At the heart of the scandal is this statement from Attorney General Holder:

Here’s what Attorney General Holder said that isn’t accurate:

HOLDER: This was a serious leak, a very, very serious leak. I’ve been a prosecutor since 1976 and I have to say that this is among, if it isn’t the most serious leak, it is among the top 2 or 3 leaks I’ve ever seen. It put the American people at risk. And that is not hyperbole. It put the American people at risk and trying to determine who was responsible for that required very agressive action.

First, this wasn’t a leak. Here’s the real story:

Although the Justice Department has not explained why it sought phone records from the AP, Pruitt pointed to a May 7, 2012, story that disclosed details of a successful CIA operation in Yemen to stop an airliner bomb plot around the one-year anniversary of the May 2, 2011, killing of Usama bin Laden.

The AP delayed publication of that story at the request of government officials who said it would jeopardize national security.

“We respected that, we acted responsibly, we held the story,” Pruitt said.

Pruitt said the AP published the story only after officials from two government entities said the threat had passed. He said the administration still asked that the story be held until an official announcement the next day, a request the AP rejected.

This wasn’t a leak. The AP apparently got word that the CIA asset wasn’t in danger. The CIA said they wanted another day to issue a press release on spoiling this terrorist plot. At that point, the AP decided that they didn’t need to hold their story any longer.

It’s believable that the CIA was upset that they didn’t get to issue their press release first. Based on the fact that the DOJ hasn’t disputed the AP’s statements, it’s fair to assume that the AP acted appropriately in terms of taking the national security and intelligence gathering needs of the nation into serious, sober consideration.

That’s the front end of this scandal. The next part is what makes this one of the most disturbing scandals in recent history. Based on what we know from the first part of the scandal, we know that there wasn’t a need for urgency in stopping a leak that might’ve compromised a CIA asset in the Middle East. That means the DOJ wasn’t entitled to grab the records it did without telling the AP about this massive grab of AP phone records. That means the DOJ was obligated to going to court to apply for a search warrant and for the AP to contest the scope of DOJ’s phone records grab.

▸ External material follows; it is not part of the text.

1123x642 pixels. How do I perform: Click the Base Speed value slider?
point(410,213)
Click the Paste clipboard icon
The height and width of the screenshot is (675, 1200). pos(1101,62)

The federal government’s need to protect intelligence-gathering assets in harms way isn’t disputed. In fact, the AP apparently acted responsibly in this respect.

Now that we’ve determined these basic, undisputed facts, it’s time to question DOJ’s actions. Did the DOJ need to sieze 2 months of the AP’s phone records? Did DOJ need 2 months of phone records of over 100 AP reporters and editors? If it didn’t, why did DOJ sieze these sensitive records, especially without giving the AP the chance to contest the DOJ’s actions?

Unless new facts emerge that support DOJ’s actions, Americans of all political stripes should question DOJ’s ham-handed behavior in this matter.

UPDATE: Follow this link to read more on the DOJ-AP scandal.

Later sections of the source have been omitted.